In a 1932 article by Lee Shippey in his “Lee Side o’ L-A” column in the Los Angeles Times, where this poem was featured, he wrote, “Bruce Kiskaddon is a bellhop in the Hayward Hotel. He also is a poet whose verse is featured on the cover page of the Western Livestock Journal, for he used to be a cowboy before he became a bellhop. Harold Bell Wright recently told Nelson Crow, editor of that paper, that one of Bruce’s poems was the finest Western poem he had seen in a long time. And cattlemen who don’t care much for most poetry say that Bruce’s just hits the spot. We hope that Southern California is not yet too unwestern to appreciate Kiskaddon’s verse…”

The poem also appeared in Bruce Kiskaddon’s 1935 book, Western Poems, published by Crow. Find more about Kiskaddon and about Bill Siem’s Open Range, which collects almost all of Kiskaddon’s poetry and much biographical material, in our features at CowboyPoetry.com.

Eighty-five years after the publication of the poem, it’s a pleasure to include this photograph by April Kelley of her daughter Hannah Rose Kelley at the Heguy Ranch on Reminics, practicing for the youth stock horse class at the Elko county fair.

Fourth-generation ranchers and horse trainers Hannah Rose Kelley, 10, and her sister Ruby Jo, 5, are featured on the cover of Western Horseman‘s July issue and in a story inside, “Starting Small,” by Susan Morrison and Kate Bradley Byars. The article tells that Hannah has been “…successful in starting about a dozen minis and ponies so far, as well as a few Quarter Horses.”

April Kelley comments about her daughters, “They learn that hard work pays off. It might not pay off that day, but it might pay off a week later or a month later. And that is really rewarding…” The entire article is worth seeking out.

Thanks to Deanna McCall for putting us in touch with April Kelley.

DRINKIN’ WATER by Bruce Kiskaddon (1878-1950)

img352

DRINKIN’ WATER
by Bruce Kiskaddon (1878-1950)

When a feller comes to a pond or a tank,
It is better to ride out a ways from the bank.
Fer the water is clearer out there as a rule,
And besides it is deep and a little more cool.

And out toward deep water, you notice somehow,
You miss a whole lot of that flavor of cow.
You can dip up a drink with the brim of yore hat,
And water makes purty good drinkin’ at that.

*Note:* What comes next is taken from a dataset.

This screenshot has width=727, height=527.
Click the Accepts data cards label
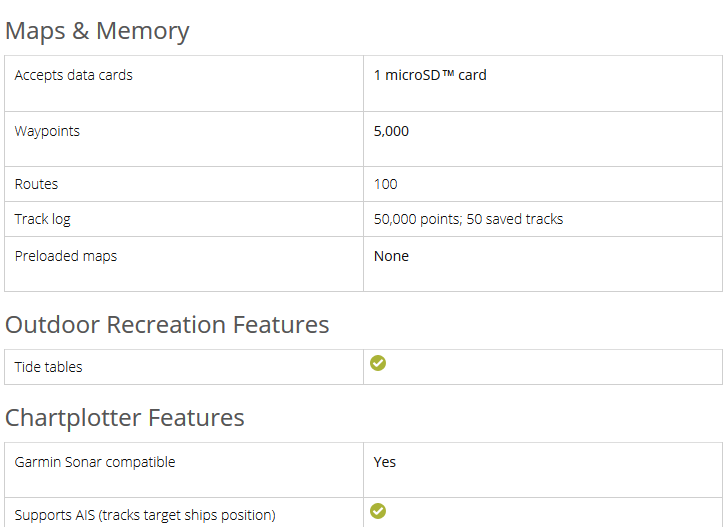(x=73, y=75)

You mebby spill some down the front of yore shirt,
But any old waddy knows that it doesn’t hurt.
There may be some bugs and a couple insecks
But it all goes the same down a cow puncher’s neck.

I know there is plenty of folks would explain
Why such water had ort to be filtered or strained.
Sech people as that never suffered from thirst.
Or they’d think of that later and drink it down first.

…by Bruce Kiskaddon, 1938

 

This poem, with its illustration by Katherine Field (1908-1951), appeared in the Los Angeles Union Stock Yards calendar and the Western Livestock Journal in 1938. The next year, it was included in “A Souvenir from ‘The Trading Post’ Golden Gate International Competition” (San Francisco, 1939).

We know these details thanks to the work of Bill Siems, who collected almost all of Kiskaddon’s nearly 500 poems and much information about him in his 2006 book, “Open Range.” Find more about Kiskaddon and more about Siems’ book at CowboyPoetry.com in our Kiskaddon features.

Wheaton Hale Brewer wrote, in his foreword to Bruce Kiskaddon’s 1935 Western Poems book, “…As the years roll on and history appreciates the folk-lore of the plains and ranges, these poems by a real cowboy will take on deeper significance and mightier stature. When Bruce turns his pony into the Last Corral—long years from now, we all hope—he need feel no surprise if he hears his songs sung by the celestial cowboys as their tireless ponies thunder over the heavenly ranges, bringing in the dogies for branding at the Eternal Corrals. For poetry will never die.”